WHAT IS BEING ASKED
Nothing outside the range below should be printed. Output exactly the lines from the line with "Task: Click the Revenue chart icon" to the line with "Uncheck Создать значок", both included.
BEGIN
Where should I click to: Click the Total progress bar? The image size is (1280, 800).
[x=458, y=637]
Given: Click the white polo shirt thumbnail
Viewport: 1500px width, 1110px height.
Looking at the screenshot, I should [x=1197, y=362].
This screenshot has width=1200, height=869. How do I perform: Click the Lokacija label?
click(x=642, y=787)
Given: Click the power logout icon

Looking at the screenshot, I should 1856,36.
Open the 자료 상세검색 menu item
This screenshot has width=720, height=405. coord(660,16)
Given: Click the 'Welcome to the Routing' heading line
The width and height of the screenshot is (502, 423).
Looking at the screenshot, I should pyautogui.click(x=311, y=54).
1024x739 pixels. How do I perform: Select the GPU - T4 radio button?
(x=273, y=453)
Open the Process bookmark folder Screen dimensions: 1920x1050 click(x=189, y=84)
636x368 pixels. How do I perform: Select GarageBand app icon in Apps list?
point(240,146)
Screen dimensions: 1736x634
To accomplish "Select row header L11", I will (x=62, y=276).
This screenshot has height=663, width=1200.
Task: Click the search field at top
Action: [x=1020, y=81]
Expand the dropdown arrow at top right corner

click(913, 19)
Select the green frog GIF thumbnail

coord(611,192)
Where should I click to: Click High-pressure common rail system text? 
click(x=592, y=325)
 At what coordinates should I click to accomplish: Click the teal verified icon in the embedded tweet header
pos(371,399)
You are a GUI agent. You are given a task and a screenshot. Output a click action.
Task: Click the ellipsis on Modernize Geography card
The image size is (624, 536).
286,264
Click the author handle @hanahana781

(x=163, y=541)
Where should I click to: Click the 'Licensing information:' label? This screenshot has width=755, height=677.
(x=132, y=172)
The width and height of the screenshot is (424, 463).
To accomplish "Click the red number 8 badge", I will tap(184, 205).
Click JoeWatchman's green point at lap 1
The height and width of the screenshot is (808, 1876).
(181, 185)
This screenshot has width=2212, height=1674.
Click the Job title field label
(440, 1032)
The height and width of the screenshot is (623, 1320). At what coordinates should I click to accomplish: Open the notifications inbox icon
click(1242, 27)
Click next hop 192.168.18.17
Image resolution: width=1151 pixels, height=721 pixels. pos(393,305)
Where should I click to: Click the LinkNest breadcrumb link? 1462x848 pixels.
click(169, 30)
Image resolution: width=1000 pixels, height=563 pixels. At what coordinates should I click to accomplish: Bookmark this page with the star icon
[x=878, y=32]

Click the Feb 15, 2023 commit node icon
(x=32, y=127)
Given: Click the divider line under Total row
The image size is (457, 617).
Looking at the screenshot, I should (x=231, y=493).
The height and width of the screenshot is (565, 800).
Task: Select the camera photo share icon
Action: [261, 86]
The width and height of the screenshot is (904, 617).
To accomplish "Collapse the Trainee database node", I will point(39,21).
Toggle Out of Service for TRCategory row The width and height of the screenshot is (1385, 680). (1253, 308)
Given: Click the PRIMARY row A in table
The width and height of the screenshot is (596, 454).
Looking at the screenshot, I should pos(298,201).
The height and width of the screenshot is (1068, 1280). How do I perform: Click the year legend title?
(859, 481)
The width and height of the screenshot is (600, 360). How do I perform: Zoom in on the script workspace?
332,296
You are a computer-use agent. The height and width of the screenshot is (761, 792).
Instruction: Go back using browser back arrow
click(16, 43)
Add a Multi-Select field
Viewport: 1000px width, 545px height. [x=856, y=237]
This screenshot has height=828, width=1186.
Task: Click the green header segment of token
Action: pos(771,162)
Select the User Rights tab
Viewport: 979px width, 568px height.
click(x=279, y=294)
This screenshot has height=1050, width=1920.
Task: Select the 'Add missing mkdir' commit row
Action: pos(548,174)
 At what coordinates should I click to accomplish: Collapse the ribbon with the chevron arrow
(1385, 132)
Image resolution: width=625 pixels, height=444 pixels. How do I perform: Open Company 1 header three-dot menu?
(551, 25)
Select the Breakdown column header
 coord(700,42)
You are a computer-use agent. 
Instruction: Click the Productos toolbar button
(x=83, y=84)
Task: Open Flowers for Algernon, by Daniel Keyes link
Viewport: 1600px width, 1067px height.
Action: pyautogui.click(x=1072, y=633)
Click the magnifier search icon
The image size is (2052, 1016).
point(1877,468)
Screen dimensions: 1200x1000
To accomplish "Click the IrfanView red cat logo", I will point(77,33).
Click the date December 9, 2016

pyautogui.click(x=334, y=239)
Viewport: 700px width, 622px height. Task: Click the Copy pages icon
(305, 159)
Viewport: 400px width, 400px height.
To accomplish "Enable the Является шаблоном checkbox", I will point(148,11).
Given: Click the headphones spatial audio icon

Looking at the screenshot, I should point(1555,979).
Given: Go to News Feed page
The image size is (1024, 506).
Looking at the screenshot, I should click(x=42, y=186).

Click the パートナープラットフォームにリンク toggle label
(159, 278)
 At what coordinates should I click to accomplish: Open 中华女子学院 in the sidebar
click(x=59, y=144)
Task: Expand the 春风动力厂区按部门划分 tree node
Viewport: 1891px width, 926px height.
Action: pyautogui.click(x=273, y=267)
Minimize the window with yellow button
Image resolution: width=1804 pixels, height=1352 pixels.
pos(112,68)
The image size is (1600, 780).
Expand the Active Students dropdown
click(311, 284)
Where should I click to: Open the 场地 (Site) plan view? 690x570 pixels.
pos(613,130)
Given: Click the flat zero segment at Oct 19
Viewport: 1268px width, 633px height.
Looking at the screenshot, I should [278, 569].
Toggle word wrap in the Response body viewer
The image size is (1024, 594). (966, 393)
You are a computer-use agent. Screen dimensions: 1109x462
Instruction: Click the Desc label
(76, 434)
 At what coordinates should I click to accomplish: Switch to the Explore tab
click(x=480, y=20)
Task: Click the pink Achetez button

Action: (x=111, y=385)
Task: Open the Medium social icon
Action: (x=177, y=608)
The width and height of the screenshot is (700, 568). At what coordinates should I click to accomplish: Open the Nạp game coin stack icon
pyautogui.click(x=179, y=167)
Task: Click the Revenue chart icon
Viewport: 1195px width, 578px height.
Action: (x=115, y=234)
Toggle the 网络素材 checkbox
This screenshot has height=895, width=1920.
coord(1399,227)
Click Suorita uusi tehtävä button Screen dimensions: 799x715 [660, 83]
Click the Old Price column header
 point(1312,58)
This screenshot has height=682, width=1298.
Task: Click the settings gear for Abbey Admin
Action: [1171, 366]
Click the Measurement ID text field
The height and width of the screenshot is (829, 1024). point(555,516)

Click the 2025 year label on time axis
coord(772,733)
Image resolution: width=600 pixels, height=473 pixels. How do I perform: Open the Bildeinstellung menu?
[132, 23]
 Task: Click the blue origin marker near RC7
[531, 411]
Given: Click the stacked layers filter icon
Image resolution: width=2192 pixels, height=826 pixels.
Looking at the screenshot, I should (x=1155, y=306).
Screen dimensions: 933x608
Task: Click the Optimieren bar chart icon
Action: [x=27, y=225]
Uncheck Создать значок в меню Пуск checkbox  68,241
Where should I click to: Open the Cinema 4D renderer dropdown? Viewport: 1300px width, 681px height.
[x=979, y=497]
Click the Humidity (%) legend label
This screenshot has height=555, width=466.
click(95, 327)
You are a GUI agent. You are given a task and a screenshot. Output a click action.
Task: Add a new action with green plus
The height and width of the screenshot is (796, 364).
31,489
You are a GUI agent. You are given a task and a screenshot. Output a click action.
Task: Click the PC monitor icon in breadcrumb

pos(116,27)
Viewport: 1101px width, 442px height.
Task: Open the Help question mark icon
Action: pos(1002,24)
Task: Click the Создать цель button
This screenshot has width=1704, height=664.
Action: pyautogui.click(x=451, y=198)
END
OUTPUT OF THE TASK
Task: Click the Revenue chart icon
Viewport: 1195px width, 578px height.
Action: (x=115, y=234)
Toggle the 网络素材 checkbox
This screenshot has height=895, width=1920.
coord(1399,227)
Click Suorita uusi tehtävä button Screen dimensions: 799x715 [660, 83]
Click the Old Price column header
 point(1312,58)
This screenshot has height=682, width=1298.
Task: Click the settings gear for Abbey Admin
Action: [1171, 366]
Click the Measurement ID text field
The height and width of the screenshot is (829, 1024). point(555,516)

Click the 2025 year label on time axis
coord(772,733)
Image resolution: width=600 pixels, height=473 pixels. How do I perform: Open the Bildeinstellung menu?
[132, 23]
 Task: Click the blue origin marker near RC7
[531, 411]
Given: Click the stacked layers filter icon
Image resolution: width=2192 pixels, height=826 pixels.
Looking at the screenshot, I should (x=1155, y=306).
Screen dimensions: 933x608
Task: Click the Optimieren bar chart icon
Action: [x=27, y=225]
Uncheck Создать значок в меню Пуск checkbox  68,241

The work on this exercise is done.